* **INSTRUCTION**
How many lines in the entries below contain the string "coordinates"? Case matters, and the reply should be the number alone.

* **MATERIAL SHOWN**
——————
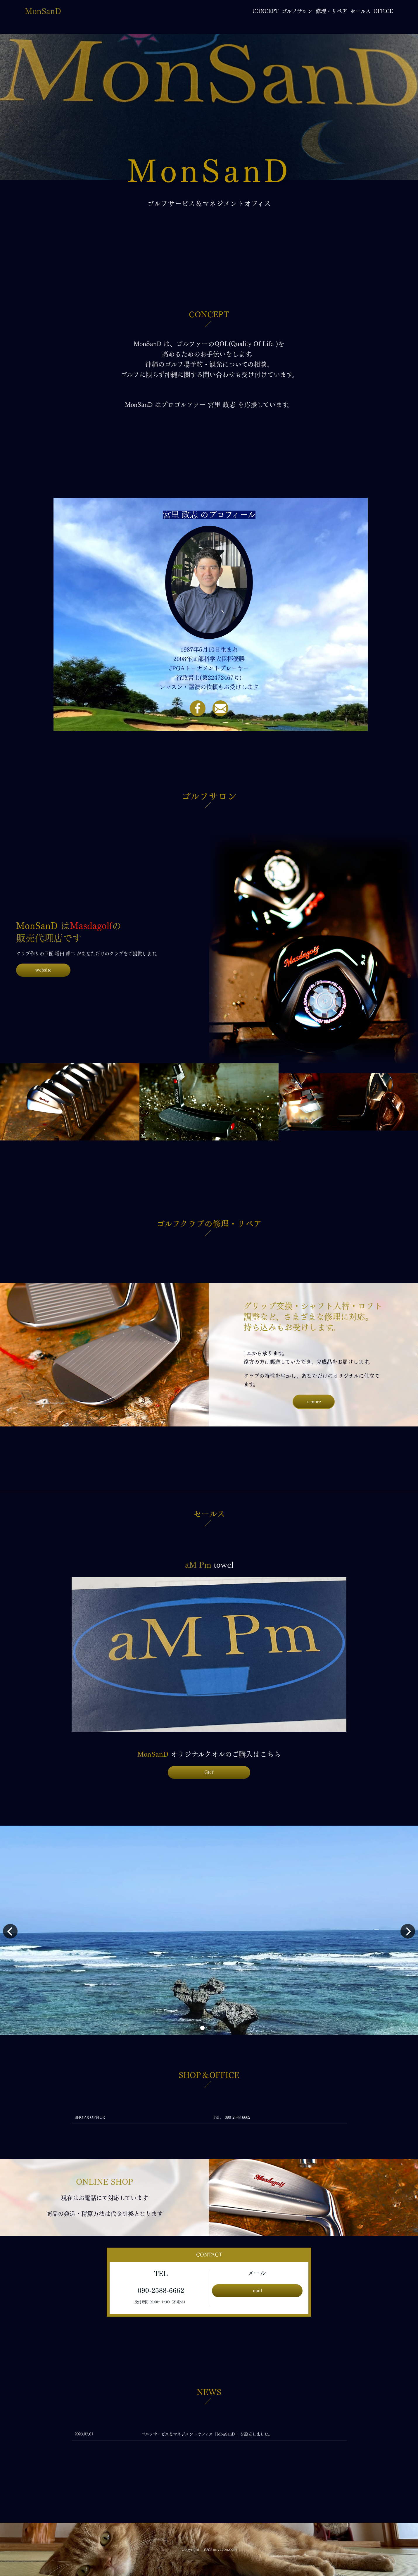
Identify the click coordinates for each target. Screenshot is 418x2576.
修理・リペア (331, 11)
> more (313, 1401)
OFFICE (383, 11)
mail (257, 2290)
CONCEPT (266, 11)
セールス (360, 11)
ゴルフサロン (297, 11)
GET (209, 1772)
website (43, 970)
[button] (202, 2028)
——————
* **PROBLEM SOLUTION**
1